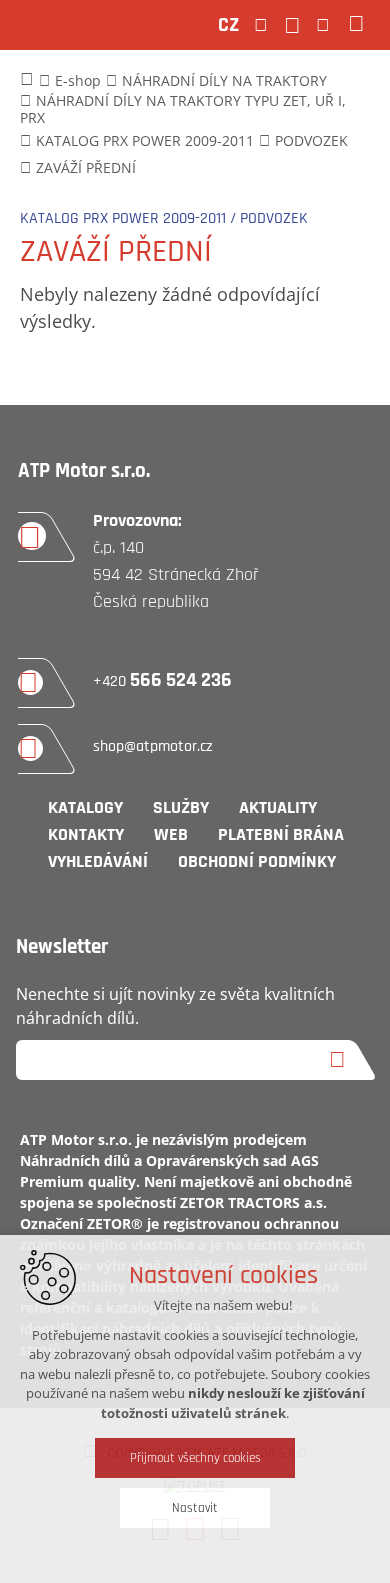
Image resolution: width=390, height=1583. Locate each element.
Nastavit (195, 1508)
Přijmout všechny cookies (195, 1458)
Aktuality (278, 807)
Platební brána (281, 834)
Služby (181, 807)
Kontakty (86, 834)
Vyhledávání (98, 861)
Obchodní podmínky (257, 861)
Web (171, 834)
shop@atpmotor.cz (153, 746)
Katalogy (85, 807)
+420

= = = =

Drop the pictures and reproduce the rest of the data exactly.

Image resolution: width=390, height=1583. Locate each element.
Nastavit (195, 1508)
Přijmout všechny cookies (195, 1458)
Aktuality (278, 807)
Platební brána (281, 834)
Služby (181, 807)
Kontakty (86, 834)
Vyhledávání (98, 861)
Obchodní podmínky (257, 861)
Web (171, 834)
shop@atpmotor.cz (153, 746)
Katalogy (85, 807)
+420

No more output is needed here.